El futuro del motor V12 de Aston Martin dependerá, paradójicamente, de que siga siendo excepcional. La marca británica ha adaptado su 5.2 biturbo a las normativas europeas y estadounidenses y pretende mantenerlo con vida hasta 2035 «como mínimo», pero para ello tendrá que acogerse a unas reglas diferentes.
La manera de salvar su motor V12 será mantener sus ventas por debajo de 1.000 unidades anuales para acogerse a las excepciones previstas para fabricantes de muy bajo volumen.
Según Adrian Hallmark, consejero delegado de Aston Martin, esta estrategia permitirá mantener el doce cilindros en producción «hasta 2035 como mínimo». El V12 sobrevivirá precisamente porque la compañía promete vender muy pocos coches con él.
Quedará reservado a sus modelos más caros y exclusivos, como el actual Vanquish, y a futuros modelos de producción limitada. Hablamos de los Aston tope de gama -algo que ya ocurre actualmente- que serán, además, los que añadan más prestigio a la marca y mantengan un estatus para seguir mirando de tú a tú a los V12 de Ferrari.

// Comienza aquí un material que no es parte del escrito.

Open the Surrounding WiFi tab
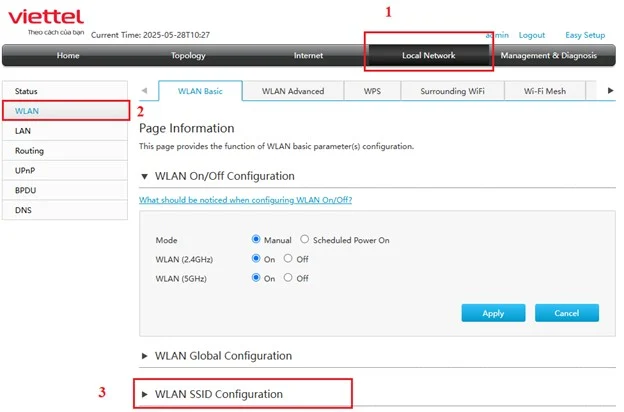Screen dimensions: 624x412 click(x=452, y=91)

Menos de tres V12 al día para esquivar la regulación
El límite equivale a fabricar menos de tres coches V12 diarios. Es una cifra diminuta, pero encaja con una marca como Aston Martin, que vende exclusividad y artesanía. Sin embargo, la normativa europea contempla exenciones para los fabricantes que tengan menos de 1.000 matriculaciones anuales sumando todos sus modelos, no hay una excepción por modelos como parece que da a entender Hallmark.

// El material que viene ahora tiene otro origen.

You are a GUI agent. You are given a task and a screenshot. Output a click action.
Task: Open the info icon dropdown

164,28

La Comisión Europea no dice menos de 1.000 coches con un determinado motor, sino menos de 1.000 coches en total. Por tanto, Aston Martin no podría acogerse a esa exención simplemente limitando las ventas del V12 a 999 unidades mientras continúa matriculando los DBX, Vantage, DB12 y otros modelos.
¿Tendrá Aston Martin que hacer grandes sacrificios? Lo cierto es que no. En 2025, vendieron 1.580 coches en la región EMEA, que incluye Europa, Oriente Medio y África. No tenemos el dato exacto solamente en Europa, pero si quitamos el jugoso mercado de Oriente Medio, un pequeño puñado del africano, y los países europeos no-UE, Aston Martin debe estar por debajo de esas 1.000 unidades o muy cerca. Es decir, no va a tener que hacer nada excepcional.

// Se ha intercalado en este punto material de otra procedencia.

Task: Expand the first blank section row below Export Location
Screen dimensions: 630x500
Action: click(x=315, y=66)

Un SUV y un superdeportivo podrán compartir plataforma
De manera paralela, mientras mantiene con vida el motor V12, la marca prepara una transformación industrial profunda para ser más rentable. La pieza central de este plan será una arquitectura completamente nueva y modular, que servirá como base para deportivos con motor delantero, SUV, futuros eléctricos e incluso superdeportivos de motor central.
Eso significa que el futuro sucesor del DB12 podrá compartir estructura, electrónica, componentes de chasis y sistemas de propulsión con un SUV como el DBX (o su futuro sucesor). Hallmark define esta plataforma como «revolucionaria». El objetivo es aumentar enormemente el número de piezas comunes y permitir que coches aparentemente opuestos puedan fabricarse en una misma línea de producción.
La nueva plataforma estará preparada para utilizar baterías y motores eléctricos, pero los primeros Aston Martin eléctricos no llegarían hasta la década de 2030. Para el periodo 2026-2030 quiere ampliar su gama con nuevas versiones de los modelos existentes, mientras prepara propulsores con hibridación ligera, pues la marca no es especialmente partidaria de los híbridos enchufables. En esta etapa, el motor de combustión seguirá siendo el eje central. Más adelante, entre 2030 y 2035, la idea es incorporar gradualmente sistemas de propulsión totalmente eléctricos manteniendo sus modelos de gasolina.